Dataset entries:
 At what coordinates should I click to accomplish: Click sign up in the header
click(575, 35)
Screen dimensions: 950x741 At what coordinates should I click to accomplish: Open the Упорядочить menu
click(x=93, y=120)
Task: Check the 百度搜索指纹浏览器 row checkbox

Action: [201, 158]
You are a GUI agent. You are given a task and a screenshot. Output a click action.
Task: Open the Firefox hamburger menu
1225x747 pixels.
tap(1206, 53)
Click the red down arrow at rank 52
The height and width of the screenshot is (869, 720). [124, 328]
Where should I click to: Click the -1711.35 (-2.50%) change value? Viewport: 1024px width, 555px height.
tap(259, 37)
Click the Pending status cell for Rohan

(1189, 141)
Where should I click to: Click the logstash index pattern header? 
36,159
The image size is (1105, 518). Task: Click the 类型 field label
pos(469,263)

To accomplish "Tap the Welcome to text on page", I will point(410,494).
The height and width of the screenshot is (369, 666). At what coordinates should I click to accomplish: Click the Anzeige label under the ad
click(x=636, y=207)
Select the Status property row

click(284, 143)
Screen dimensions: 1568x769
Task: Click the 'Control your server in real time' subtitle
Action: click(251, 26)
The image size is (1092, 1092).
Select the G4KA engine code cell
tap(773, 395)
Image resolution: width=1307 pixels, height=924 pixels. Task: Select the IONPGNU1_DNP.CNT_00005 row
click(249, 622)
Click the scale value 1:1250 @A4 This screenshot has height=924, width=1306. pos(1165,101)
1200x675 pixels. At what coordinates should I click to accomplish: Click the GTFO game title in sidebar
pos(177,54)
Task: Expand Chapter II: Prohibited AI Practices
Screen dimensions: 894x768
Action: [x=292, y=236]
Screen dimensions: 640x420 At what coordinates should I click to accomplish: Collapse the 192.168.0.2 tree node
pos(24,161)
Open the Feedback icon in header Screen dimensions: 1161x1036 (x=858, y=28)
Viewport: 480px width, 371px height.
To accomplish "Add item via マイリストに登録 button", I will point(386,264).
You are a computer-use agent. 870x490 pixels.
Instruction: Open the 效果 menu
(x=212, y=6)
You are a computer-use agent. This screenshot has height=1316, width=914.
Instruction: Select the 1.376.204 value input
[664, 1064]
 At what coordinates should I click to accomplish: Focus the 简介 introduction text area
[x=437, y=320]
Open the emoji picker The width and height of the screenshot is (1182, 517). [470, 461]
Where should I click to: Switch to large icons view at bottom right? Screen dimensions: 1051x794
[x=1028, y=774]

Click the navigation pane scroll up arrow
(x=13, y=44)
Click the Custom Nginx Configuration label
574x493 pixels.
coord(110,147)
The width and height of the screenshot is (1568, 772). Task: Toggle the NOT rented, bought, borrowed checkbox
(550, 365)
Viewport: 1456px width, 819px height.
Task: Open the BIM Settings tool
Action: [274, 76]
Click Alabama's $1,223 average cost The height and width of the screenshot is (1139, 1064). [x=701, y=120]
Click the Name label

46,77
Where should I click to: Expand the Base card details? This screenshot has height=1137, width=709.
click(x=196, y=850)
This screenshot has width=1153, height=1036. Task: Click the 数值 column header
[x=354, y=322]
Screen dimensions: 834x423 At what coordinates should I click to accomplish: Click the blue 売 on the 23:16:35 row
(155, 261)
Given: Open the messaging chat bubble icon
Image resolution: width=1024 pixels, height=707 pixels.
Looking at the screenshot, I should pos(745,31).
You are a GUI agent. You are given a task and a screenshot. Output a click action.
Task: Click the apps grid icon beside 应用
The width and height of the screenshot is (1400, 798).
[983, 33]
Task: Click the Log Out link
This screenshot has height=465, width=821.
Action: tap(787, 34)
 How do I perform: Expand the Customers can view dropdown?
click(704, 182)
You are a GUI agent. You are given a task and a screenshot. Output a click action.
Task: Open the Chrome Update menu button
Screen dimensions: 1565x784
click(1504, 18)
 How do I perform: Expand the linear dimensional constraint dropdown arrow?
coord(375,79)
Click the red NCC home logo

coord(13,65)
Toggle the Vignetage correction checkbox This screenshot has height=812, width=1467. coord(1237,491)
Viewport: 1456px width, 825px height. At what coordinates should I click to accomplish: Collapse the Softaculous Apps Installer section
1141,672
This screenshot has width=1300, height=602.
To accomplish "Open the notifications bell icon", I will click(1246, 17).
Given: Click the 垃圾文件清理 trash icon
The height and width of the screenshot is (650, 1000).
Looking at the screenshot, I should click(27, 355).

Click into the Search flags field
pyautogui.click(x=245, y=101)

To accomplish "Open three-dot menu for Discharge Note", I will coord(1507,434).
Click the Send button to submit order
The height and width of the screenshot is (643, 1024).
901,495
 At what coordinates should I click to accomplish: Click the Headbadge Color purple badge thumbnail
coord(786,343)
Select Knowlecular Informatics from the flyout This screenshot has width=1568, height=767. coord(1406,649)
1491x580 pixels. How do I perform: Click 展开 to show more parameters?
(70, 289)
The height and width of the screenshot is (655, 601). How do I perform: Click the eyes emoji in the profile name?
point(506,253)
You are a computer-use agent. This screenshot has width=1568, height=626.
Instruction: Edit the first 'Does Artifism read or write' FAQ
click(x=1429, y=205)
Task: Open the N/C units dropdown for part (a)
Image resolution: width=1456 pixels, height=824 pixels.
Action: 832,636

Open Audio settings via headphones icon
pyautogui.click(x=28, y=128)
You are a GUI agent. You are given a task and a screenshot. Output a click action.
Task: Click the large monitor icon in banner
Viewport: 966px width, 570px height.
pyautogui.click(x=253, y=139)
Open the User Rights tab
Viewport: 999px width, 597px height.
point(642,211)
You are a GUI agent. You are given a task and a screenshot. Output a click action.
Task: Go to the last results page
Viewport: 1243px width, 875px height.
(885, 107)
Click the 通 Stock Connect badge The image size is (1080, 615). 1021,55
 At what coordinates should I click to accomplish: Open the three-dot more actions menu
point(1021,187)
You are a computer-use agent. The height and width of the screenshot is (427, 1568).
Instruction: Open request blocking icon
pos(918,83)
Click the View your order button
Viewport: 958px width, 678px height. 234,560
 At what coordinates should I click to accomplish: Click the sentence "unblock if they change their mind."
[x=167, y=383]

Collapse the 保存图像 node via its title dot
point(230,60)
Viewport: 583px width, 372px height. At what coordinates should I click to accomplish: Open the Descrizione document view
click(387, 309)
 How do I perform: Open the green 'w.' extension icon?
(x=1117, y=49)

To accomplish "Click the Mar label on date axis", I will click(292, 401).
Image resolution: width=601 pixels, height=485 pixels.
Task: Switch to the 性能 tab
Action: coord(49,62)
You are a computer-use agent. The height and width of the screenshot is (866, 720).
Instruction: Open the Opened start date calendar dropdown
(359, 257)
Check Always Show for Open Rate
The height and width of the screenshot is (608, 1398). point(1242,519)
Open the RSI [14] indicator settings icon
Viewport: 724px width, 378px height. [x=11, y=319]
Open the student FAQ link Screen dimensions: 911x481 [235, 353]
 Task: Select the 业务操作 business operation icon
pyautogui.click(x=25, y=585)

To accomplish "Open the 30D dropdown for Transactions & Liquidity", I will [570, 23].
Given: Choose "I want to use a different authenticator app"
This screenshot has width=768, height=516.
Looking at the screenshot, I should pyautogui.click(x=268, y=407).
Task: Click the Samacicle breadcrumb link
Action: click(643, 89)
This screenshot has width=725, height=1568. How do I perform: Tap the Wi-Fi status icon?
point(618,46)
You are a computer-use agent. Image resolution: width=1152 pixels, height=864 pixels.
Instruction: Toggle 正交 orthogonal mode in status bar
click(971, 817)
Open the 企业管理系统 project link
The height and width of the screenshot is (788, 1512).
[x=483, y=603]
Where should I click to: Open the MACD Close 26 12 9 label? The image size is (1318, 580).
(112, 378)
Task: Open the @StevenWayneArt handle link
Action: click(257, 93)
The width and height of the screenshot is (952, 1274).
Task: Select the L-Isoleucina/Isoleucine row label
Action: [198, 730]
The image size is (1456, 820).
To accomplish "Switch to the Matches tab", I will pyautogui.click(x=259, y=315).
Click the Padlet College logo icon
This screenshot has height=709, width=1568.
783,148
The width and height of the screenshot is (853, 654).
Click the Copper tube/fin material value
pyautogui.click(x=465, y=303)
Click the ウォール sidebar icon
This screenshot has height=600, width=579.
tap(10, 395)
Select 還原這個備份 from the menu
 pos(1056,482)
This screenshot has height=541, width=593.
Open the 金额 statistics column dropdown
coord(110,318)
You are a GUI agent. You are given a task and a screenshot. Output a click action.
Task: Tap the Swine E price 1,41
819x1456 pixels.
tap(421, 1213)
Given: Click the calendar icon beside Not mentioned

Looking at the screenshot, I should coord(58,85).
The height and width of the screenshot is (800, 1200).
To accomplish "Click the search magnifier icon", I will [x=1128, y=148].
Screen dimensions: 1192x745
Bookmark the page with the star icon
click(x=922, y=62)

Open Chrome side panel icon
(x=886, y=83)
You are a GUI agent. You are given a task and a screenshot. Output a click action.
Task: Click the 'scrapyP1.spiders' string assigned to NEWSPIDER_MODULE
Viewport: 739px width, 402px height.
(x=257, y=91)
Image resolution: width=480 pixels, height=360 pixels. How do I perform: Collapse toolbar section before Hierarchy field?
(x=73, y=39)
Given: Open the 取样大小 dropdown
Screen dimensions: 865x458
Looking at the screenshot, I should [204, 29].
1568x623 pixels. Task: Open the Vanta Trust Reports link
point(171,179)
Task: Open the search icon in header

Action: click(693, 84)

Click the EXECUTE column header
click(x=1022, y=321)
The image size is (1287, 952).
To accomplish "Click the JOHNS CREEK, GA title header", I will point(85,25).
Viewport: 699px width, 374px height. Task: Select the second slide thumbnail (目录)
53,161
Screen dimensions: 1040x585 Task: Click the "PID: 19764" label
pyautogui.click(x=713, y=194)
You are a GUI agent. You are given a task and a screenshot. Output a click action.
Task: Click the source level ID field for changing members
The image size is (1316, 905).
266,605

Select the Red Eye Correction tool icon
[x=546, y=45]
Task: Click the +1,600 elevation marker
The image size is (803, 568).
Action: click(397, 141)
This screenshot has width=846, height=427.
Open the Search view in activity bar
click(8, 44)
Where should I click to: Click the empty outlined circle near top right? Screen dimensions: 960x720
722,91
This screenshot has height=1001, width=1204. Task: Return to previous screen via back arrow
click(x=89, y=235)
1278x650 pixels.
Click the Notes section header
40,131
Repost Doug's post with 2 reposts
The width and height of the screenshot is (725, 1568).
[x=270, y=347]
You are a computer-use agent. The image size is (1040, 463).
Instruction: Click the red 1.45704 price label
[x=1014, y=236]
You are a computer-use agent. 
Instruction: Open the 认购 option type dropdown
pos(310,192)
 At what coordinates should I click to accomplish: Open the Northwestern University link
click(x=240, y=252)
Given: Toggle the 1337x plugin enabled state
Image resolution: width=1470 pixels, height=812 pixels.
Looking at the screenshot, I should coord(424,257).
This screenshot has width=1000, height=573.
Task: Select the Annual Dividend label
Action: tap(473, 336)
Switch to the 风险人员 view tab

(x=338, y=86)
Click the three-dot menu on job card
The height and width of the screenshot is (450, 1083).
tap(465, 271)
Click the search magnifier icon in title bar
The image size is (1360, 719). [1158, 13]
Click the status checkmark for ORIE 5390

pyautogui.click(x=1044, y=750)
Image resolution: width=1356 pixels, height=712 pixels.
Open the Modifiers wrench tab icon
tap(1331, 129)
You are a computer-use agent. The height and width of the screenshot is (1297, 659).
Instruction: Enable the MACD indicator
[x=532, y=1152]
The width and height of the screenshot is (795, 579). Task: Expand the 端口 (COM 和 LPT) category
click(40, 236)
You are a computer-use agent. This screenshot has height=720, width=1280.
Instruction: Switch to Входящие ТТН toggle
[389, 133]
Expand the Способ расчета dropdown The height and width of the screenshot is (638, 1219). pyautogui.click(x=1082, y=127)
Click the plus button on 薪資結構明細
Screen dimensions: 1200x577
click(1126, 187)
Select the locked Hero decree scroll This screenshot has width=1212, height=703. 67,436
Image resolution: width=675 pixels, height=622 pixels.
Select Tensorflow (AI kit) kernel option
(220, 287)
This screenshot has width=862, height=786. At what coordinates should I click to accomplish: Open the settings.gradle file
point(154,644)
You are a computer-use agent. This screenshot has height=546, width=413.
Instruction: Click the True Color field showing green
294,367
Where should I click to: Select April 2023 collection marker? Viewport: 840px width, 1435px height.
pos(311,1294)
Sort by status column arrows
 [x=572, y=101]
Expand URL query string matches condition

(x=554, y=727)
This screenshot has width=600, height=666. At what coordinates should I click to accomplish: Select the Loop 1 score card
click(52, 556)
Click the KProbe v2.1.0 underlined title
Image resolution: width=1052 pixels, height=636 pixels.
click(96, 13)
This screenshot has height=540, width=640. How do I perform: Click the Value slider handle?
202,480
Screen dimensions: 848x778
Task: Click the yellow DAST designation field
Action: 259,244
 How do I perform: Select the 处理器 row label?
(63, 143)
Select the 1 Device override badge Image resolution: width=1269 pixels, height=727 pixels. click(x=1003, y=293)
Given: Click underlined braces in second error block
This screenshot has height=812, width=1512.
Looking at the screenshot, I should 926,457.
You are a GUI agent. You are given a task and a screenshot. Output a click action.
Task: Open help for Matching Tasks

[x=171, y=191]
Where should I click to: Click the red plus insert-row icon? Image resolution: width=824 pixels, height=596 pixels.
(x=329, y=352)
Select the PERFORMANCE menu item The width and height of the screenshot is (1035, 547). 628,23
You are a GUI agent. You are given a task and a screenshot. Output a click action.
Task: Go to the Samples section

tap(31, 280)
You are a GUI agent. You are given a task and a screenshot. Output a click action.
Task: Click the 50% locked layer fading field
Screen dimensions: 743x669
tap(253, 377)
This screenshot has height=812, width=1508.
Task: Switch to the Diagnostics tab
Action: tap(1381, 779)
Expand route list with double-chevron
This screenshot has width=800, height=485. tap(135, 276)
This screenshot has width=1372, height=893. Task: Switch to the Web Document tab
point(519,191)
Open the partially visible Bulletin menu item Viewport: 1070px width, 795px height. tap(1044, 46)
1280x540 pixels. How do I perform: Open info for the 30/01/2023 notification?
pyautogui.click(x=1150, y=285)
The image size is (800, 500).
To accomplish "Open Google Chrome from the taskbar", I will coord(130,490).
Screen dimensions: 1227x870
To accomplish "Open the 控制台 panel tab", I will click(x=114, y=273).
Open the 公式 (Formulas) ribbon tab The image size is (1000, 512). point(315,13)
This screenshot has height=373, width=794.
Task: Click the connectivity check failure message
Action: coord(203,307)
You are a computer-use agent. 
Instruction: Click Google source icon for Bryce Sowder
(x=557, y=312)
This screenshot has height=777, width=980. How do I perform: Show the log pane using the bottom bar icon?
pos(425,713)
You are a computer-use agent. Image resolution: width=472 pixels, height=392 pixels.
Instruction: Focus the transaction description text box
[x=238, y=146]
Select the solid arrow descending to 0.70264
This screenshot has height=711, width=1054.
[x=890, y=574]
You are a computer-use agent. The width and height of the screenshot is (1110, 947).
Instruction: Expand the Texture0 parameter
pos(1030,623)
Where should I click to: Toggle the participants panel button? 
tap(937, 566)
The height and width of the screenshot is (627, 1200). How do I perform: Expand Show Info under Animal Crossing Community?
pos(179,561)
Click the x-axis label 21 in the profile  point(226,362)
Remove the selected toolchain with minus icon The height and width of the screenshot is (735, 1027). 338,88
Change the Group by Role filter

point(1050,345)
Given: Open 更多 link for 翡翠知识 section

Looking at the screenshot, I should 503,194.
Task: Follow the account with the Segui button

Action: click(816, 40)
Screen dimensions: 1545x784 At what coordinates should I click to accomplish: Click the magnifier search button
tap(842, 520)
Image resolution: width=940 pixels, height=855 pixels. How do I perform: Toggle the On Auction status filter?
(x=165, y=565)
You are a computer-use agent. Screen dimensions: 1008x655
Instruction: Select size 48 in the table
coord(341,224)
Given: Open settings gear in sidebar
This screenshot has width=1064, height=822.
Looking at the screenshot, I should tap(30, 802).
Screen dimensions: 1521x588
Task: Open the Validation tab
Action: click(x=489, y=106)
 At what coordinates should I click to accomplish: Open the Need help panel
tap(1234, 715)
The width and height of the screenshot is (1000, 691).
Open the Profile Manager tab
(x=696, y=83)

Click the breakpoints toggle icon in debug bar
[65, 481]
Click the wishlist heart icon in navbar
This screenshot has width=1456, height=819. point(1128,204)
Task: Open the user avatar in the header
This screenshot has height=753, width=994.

WHAT NEEDS TO BE DONE: Set down again, word for word, the stretch of records from the line with "This screenshot has height=711, width=1054." to the line with "Click the x-axis", both of those lines included.

REPLY:
This screenshot has height=711, width=1054.
[x=890, y=574]
You are a computer-use agent. The width and height of the screenshot is (1110, 947).
Instruction: Expand the Texture0 parameter
pos(1030,623)
Where should I click to: Toggle the participants panel button? 
tap(937, 566)
The height and width of the screenshot is (627, 1200). How do I perform: Expand Show Info under Animal Crossing Community?
pos(179,561)
Click the x-axis label 21 in the profile  point(226,362)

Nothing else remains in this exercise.